The new Strategic Plan of the Ghana Immigration Service (GIS), rich in training direction for officers charged with border security management, is an appropriate response to the insecurity in the West African sub-region of which our country is an integral part.
Of course the previous one has outlived its usefulness in the face of emerging and sophisticated security challenges.
The West African sub-region has evolved to become home to terrorists, bandits and kidnappers.
A glimpse of the new policy direction as contained in the document came to light yesterday when the security agency engaged with stakeholders on enriching the publication.
We have consistently commented about the emerging spate of terrorism in our sub-region and how close it is to us in Ghana.
The wave of refugees from terrorist-infested Burkina Faso to Ghana speaks volumes about the subject and how we should be primed for eventualities as a country.
Our focus in such commentaries has been how to get policymakers to consider augmenting support for the GIS in the light of their constitutional mandate of securing our frontiers.
There could not have been a better response to the terrorism threat than altering as contained in the training regimen of officers at the Immigration Academy and by extension the Training School.
Officers, men and women, must be properly educated about the changed times in the light of terrorism next-door to our country.
Today's immigration officer must be one ready to take on and defeat terrorists who traverse our frontiers using time-tested tactics, field craft and fire control orders.
We are grateful to our development partners, especially the European Union, for their consistent support for our border security management, which lies on the bosom of the GIS, of course with support from other security agencies.
Government too deserves a pat on the back for eventually appreciating the importance of arming the service.
The gathering of representatives of key stakeholders in border security management such as the Ministry of Foreign Affairs and Regional Integration, Border Commission, Office of the Attorney General, including sister security agencies was an exercise in the right direction.
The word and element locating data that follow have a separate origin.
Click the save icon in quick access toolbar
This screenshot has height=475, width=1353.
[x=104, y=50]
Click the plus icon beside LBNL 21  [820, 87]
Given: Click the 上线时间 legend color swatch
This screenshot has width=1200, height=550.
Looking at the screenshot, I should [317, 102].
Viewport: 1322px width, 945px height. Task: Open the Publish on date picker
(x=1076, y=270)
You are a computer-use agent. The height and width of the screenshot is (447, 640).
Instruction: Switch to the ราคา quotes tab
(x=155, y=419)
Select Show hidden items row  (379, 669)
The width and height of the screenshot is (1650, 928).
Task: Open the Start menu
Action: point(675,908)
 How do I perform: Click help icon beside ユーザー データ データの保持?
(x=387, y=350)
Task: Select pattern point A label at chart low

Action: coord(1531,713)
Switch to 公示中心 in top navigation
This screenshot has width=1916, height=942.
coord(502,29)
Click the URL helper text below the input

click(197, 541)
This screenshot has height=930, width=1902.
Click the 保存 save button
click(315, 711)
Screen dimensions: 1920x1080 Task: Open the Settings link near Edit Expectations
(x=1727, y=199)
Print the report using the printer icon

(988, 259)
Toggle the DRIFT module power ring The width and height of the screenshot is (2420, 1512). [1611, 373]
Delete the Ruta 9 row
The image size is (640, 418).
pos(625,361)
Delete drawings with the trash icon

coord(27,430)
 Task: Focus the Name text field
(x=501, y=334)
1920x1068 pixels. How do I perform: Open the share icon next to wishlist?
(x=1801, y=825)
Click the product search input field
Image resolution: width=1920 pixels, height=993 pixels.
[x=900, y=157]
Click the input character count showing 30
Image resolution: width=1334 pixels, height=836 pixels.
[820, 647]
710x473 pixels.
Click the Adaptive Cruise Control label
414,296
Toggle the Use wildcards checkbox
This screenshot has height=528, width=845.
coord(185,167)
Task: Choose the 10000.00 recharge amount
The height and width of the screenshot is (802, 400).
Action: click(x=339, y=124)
The inputs of these germane agencies in appraising the strategic document cannot be overemphasised.
The management of the GIS did well by organising the forum; the dividends of inputs from the stakeholders would ensure a better primed immigration department ready for the task of warding off terrorists and persons whose presence on our territory won't inure to our interests.
Security is multifaceted, each department dovetailing to the other. It is for this reason that periodic engagement by the various security agencies is necessary.
The stakeholders' engagement of a couple of days ago should constitute the beginning of a periodic feature on the diaries of the security agencies. The engagements would enable the actors at the top echelon of their services to exchange notes and strategise for the future.
We shall use this opportunity to once more call upon government to consider providing more vehicles and related inputs such as weapons and accommodation, not forgetting communication gadgets to the GIS so they can discharge their constitutional mandates to satisfaction.